Although we have 3 sex hormones, for women, of all our hormones, Estrogen is our most important
It performs over 400 functions in our body –
- Needed to produce Collagen
- Protective for our heart
- Keeps us flexible in our joints
- Muscle tone
- Bone turnover
- Liver function
- Urogenital Health#
- Brain Health
Nearly every cell in the female body has estrogen receptors, ready to let Estrogen into a cell (our little factories) and produce whatever is needed – new bone, HDL cholesterol or Collagen.
Is it any wonder that as our levels of this vital hormone decline, our bodily systems start to feel it
There are 3 types of Estrogen.
Estradiol- Our most active Estrogen, produced by our ovaries and in smaller quantities by our liver, fatty tissues and adrenals
Estrone – Produced in our fatty tissues, liver and adrenals before and after menopause and becomes the primary estrogen post menopause
Estriol is a by-product of Estradiol & Estrone produced by the placenta during pregnancy.

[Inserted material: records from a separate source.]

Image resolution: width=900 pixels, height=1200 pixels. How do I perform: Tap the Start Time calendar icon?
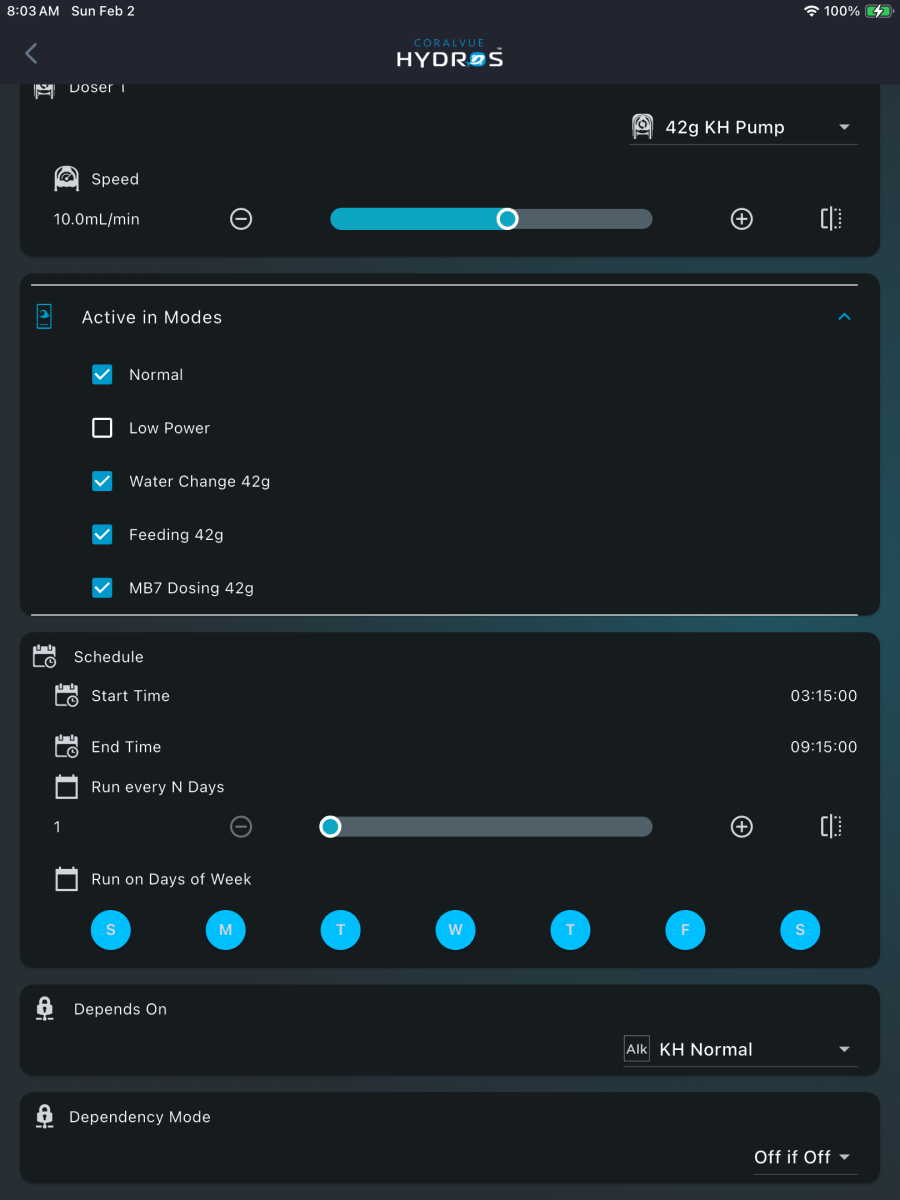[66, 696]
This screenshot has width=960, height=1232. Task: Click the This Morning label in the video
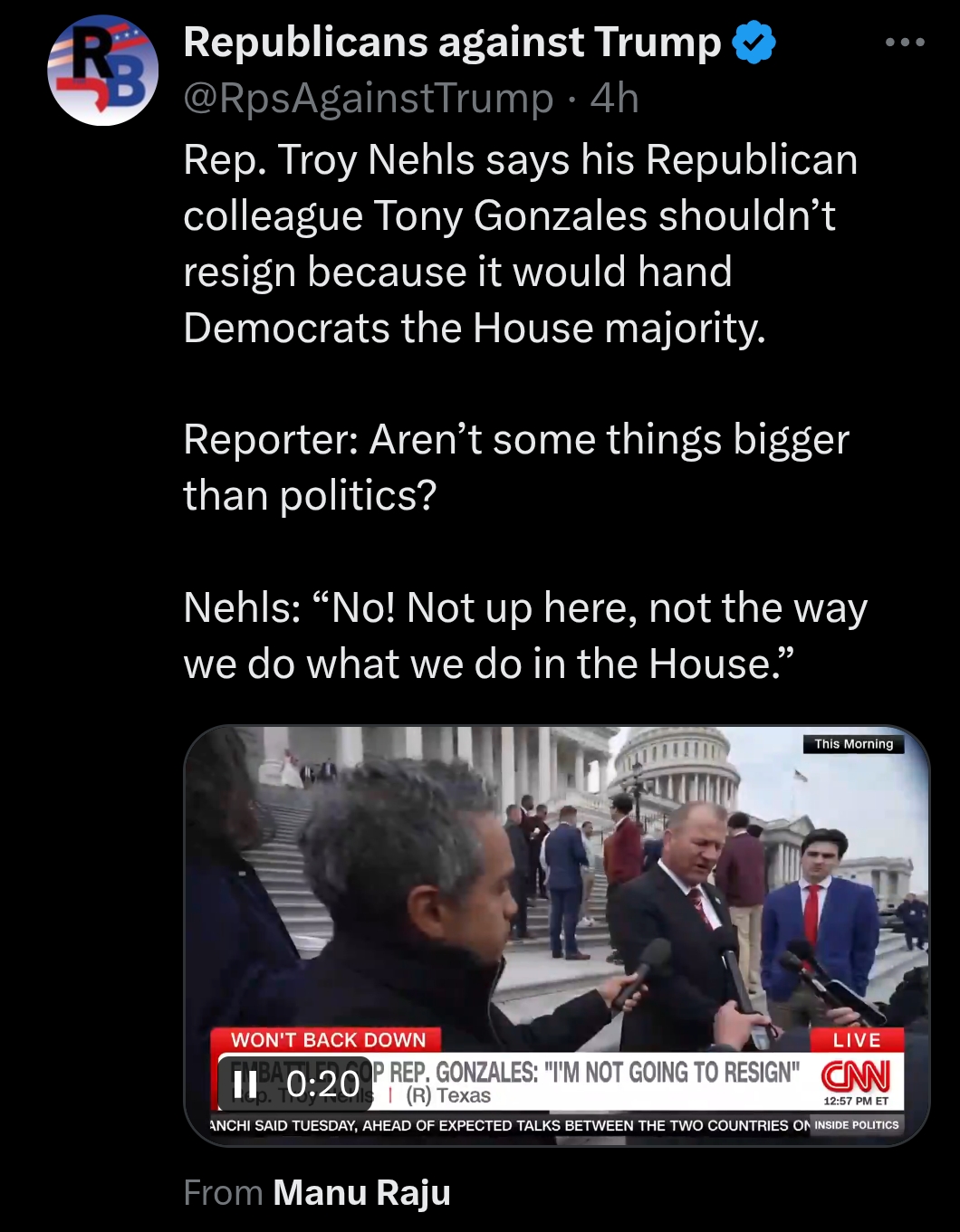[853, 744]
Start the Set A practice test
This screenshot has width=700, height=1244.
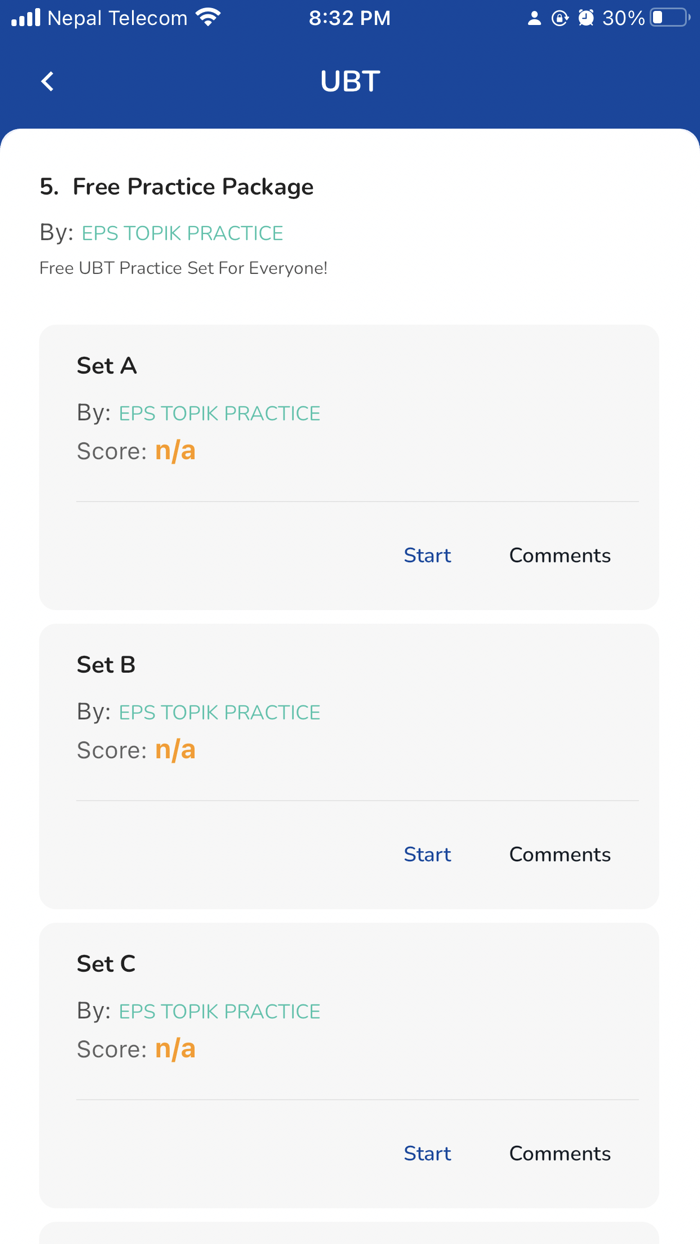tap(427, 555)
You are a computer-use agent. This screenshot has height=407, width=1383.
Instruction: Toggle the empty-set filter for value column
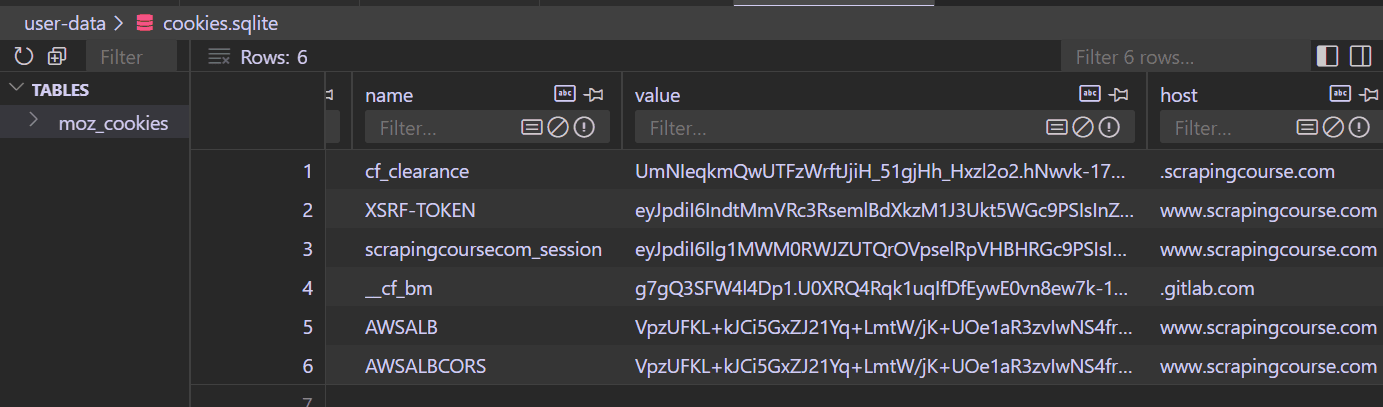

Let’s look at some areas where low Estrogen impacts our long-term health.
Up until our menopause, Estrogen has many effects on our cardiovascular system, including –
- Modulating Vascular function
- Inflammation Response
- Insulin Sensitivity
- Stem cell survival
- Hypertrophy (muscle formation)
It does this by activating the Estrogen Receptors.
Estrogen is a protective hormone; it protects our heart, so when it declines, we must face up to and be educated about our increased risks.
Estrogen, along with progesterone and Testosterone, is an anti-inflammatory which is good for our arteries.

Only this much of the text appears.